What can you do to relieve back pain, other than the usual home remedies such as over-the-counter pain relievers and a heating pad? It might seem counter-intuitive, but even if you are experiencing some discomfort, get moving. Activity is key to relieving current and preventing future bouts of back pain. Resist the temptation to do nothing; your back will become even more inflexible if you stop moving. If you sit for long periods of time for work, why not set a timer that reminds you to get up and move around every 20 minutes? Consider investing in a standing desk to reduce the number of hours you spend seated.

Adding some Pilates exercises to your daily routine can help, too. Pilates helps to decompress the spine and stretch the hip flexors and hamstrings, all of which are beneficial to people with aching or stiff backs. If your back pain doesn’t resolve within a few weeks, however, it's time to make an appointment with your health care provider.

Featured Classes to Relieve Back Pain

Pilates for Back Health

Pilates increases mobility and strength in the spine by deepening connections to different parts of the body. These connections inhibit the over-recruitment of muscles that are unnecessary for movement and waking up smaller and/or weaker muscles.

Joseph Pilates famously said, “If your spine is inflexibly stiff at 30, you are old. If it is completely flexible at 60, you are young.” The system of exercises he created emphasize spinal articulation or moving each section of the spine sequentially.

Exercises that curl and unfurl the spine give you a sense of which parts of your back are tight and which are more flexible. Pilates also works the body in a balanced way: rather than work one muscle or muscle group at a time, movements are initiated from a strong, functional, and flexible core and then radiate outwards through the limbs.

A Pilates practice prioritizes good posture and healthy movement patterns so that you learn to sit, stand, and lift without injury.

Tech Posture

Cell phones are great for staying connected to other people and the news, but they’re terrible for our bodies. Reading a tablet or cell phone encourages hunching and rounding of the upper back and jutting of the chin. Not only does this posture look terrible, but it also creates a strain on the neck, shoulders, and upper back (the famous “Tech Neck.”). Add to that our forward rounded posture (spinal flexion) in front of a steering wheel or computer, and the result is often pain and discomfort.

Exercises that emphasize spinal extension, or arching of the spine, counteract some of the negative effects of device use. Look for exercises like the Swan or Swimming to strengthen the back and allow the muscles responsible for spinal flexion to stretch and relax for a change.

Mat Pilates for Back Pain

If you are new to Pilates and have experienced back pain, you can begin to strengthen your back and alleviate pain by incorporating a Mat practice into your routine. Starting with a few simple exercises performed consistently can make all the difference.
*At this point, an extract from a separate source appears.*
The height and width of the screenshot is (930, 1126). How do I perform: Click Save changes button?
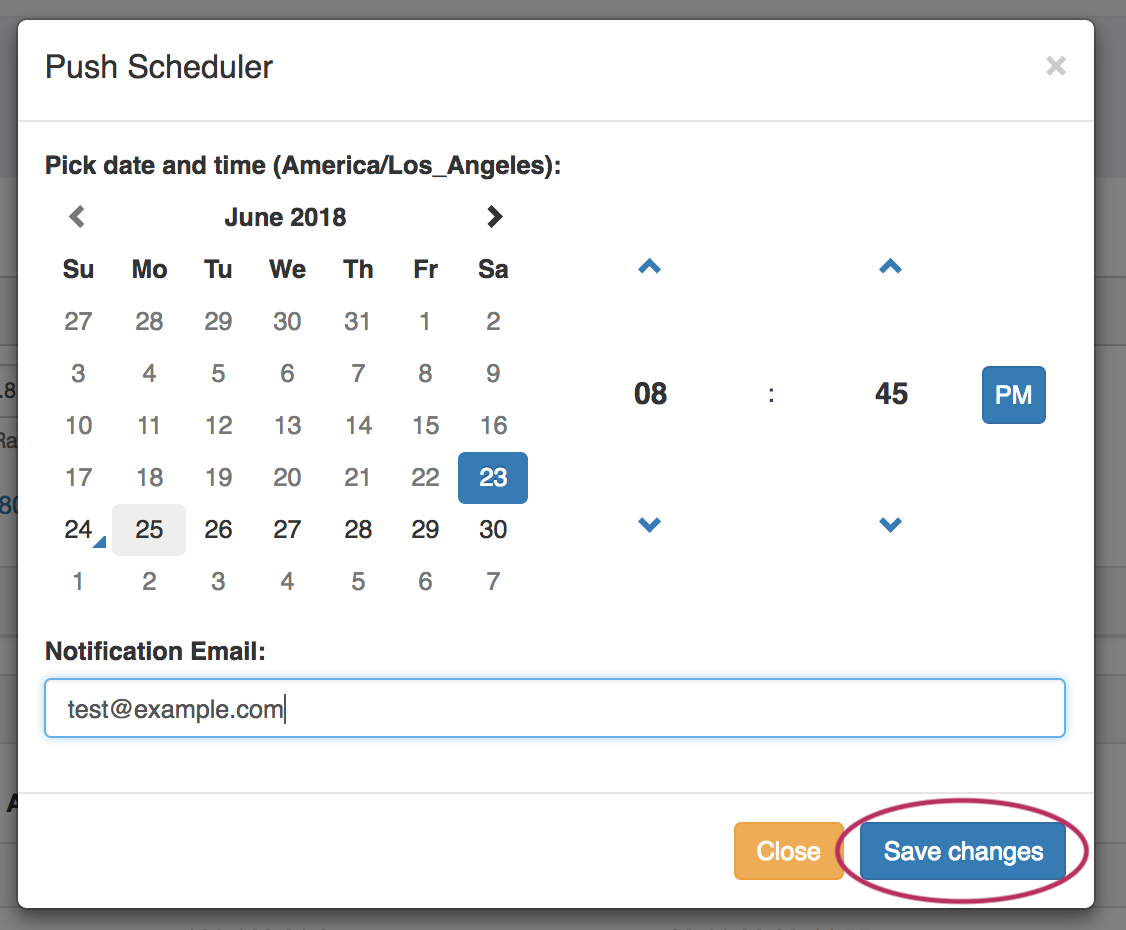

Exercises that extend (arch) the spine, strengthen the abdominals and hips , along with stretching the hamstrings and hip flexors will all help improve posture and alleviate back pain. Work up to 10 repetitions of each exercise, moving slowly and mindfully to get the most out of each one.

The right exercises will keep your spine supple, your hips relaxed, and your hamstrings lengthened so you can keep doing the activities you enjoy. Over time, Pilates movements performed in the studio or at home become instinctual, leading to better posture thus relieving some back pain. And not only will you feel better, but you’ll also look more confident and capable.